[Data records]
= = =

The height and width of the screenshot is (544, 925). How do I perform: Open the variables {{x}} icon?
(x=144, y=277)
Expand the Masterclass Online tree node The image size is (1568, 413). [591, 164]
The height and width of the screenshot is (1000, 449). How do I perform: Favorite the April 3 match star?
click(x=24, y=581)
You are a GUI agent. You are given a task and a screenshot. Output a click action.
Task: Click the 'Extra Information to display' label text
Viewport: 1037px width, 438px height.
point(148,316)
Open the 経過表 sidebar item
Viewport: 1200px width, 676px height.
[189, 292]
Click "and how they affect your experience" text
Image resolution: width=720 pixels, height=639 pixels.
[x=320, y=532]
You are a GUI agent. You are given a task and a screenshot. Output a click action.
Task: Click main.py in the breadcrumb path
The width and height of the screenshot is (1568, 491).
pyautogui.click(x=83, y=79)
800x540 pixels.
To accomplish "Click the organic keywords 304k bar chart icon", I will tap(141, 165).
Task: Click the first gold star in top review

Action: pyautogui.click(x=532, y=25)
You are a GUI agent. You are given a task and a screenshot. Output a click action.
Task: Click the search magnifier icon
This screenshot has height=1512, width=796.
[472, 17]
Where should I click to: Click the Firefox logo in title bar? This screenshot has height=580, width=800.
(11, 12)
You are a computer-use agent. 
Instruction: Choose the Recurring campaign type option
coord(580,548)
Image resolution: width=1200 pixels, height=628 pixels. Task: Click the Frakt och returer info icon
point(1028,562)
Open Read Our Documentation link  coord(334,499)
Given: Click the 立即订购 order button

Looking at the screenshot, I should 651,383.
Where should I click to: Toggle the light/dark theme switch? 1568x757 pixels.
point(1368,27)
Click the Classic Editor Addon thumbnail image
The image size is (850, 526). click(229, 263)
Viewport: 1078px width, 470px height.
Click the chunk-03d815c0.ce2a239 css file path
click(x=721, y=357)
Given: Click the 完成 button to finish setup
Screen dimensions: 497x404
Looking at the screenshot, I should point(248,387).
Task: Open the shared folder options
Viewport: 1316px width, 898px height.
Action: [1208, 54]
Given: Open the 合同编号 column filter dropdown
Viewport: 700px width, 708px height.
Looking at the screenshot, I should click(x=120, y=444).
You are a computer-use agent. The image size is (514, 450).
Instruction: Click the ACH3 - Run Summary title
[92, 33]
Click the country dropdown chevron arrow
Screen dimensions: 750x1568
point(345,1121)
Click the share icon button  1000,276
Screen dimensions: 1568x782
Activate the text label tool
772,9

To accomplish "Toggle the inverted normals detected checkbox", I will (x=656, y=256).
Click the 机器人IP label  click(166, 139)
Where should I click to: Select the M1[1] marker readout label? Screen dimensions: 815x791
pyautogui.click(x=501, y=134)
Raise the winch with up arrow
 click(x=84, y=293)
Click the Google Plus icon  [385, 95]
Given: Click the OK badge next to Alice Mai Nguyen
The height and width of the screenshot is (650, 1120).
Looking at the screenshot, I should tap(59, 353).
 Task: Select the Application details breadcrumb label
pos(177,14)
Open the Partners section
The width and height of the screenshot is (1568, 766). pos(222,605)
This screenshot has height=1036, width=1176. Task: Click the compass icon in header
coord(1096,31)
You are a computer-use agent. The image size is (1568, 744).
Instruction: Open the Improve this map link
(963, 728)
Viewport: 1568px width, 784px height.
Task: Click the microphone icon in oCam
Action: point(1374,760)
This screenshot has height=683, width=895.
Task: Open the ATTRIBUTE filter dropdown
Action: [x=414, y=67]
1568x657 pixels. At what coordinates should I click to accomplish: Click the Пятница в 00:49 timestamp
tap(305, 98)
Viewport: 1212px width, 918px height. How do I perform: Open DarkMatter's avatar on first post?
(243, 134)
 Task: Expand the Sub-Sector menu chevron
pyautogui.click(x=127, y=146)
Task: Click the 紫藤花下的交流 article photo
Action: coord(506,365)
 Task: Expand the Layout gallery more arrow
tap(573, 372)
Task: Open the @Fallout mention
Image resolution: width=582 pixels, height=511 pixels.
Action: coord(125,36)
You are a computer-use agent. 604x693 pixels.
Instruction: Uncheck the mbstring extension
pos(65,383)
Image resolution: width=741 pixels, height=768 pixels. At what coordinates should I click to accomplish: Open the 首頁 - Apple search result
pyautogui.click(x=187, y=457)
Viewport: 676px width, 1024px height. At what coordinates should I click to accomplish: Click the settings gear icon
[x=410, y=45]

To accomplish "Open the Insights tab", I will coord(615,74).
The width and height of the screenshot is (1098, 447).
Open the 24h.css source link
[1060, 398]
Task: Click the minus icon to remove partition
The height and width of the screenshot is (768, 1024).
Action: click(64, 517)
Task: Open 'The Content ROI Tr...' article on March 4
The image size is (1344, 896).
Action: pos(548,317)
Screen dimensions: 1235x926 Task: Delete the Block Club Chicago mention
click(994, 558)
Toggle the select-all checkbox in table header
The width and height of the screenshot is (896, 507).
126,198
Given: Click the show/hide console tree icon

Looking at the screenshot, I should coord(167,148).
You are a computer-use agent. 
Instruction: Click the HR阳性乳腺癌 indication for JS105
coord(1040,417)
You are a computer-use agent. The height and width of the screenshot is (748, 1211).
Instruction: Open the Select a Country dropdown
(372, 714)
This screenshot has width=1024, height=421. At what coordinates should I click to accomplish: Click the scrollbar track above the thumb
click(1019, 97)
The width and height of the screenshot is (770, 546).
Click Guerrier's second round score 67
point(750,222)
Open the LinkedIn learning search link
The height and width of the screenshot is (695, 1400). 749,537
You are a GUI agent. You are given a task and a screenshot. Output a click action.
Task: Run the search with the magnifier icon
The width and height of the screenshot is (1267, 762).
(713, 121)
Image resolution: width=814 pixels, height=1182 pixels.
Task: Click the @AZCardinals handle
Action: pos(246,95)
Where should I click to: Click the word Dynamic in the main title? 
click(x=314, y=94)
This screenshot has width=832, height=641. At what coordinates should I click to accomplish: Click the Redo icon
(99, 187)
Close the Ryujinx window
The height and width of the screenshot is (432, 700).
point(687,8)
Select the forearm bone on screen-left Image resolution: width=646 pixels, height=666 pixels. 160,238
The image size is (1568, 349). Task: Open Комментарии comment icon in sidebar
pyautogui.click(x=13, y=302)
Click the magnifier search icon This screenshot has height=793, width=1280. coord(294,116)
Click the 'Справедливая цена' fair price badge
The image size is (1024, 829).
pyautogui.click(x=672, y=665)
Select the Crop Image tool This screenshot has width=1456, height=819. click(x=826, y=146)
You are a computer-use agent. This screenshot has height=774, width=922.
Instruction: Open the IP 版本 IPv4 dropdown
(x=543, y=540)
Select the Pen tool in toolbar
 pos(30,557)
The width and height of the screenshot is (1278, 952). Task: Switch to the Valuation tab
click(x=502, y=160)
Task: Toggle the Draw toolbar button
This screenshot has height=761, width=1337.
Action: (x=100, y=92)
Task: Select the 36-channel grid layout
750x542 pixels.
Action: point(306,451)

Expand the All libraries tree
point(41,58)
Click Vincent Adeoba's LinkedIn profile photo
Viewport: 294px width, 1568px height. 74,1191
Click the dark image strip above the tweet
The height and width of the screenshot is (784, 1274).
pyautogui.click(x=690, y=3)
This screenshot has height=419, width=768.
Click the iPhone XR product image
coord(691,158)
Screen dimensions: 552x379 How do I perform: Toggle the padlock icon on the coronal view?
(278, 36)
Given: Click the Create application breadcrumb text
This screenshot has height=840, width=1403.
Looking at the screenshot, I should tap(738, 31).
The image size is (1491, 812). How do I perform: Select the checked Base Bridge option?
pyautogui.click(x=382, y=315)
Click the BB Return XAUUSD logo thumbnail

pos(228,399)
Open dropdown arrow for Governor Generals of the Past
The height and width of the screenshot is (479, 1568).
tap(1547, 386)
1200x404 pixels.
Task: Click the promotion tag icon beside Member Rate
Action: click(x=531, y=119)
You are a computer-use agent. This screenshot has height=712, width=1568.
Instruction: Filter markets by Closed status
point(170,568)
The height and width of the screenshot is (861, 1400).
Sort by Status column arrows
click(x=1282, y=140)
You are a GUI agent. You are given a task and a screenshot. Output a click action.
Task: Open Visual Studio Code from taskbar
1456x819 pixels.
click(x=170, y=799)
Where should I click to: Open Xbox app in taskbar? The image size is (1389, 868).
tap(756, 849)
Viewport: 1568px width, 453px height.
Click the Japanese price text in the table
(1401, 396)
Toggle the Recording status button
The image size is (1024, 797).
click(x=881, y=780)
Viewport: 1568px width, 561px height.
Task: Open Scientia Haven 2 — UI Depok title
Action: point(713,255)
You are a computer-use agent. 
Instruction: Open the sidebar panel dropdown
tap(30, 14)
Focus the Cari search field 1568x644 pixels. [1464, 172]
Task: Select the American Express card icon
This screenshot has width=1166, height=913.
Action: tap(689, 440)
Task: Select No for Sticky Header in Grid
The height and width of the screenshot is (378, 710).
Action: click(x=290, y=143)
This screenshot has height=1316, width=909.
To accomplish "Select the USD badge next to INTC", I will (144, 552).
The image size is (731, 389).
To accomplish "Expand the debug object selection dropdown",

= = =

> Description of the task:
Please copy the part of the lines above that opens with the line containing "Click the magnifier" and closes with the line containing "point(41,58)", keeping each line exactly as it appears.

> Solution to the problem:
Click the magnifier search icon This screenshot has height=793, width=1280. coord(294,116)
Click the 'Справедливая цена' fair price badge
The image size is (1024, 829).
pyautogui.click(x=672, y=665)
Select the Crop Image tool This screenshot has width=1456, height=819. click(x=826, y=146)
You are a computer-use agent. This screenshot has height=774, width=922.
Instruction: Open the IP 版本 IPv4 dropdown
(x=543, y=540)
Select the Pen tool in toolbar
 pos(30,557)
The width and height of the screenshot is (1278, 952). Task: Switch to the Valuation tab
click(x=502, y=160)
Task: Toggle the Draw toolbar button
This screenshot has height=761, width=1337.
Action: (x=100, y=92)
Task: Select the 36-channel grid layout
750x542 pixels.
Action: point(306,451)

Expand the All libraries tree
point(41,58)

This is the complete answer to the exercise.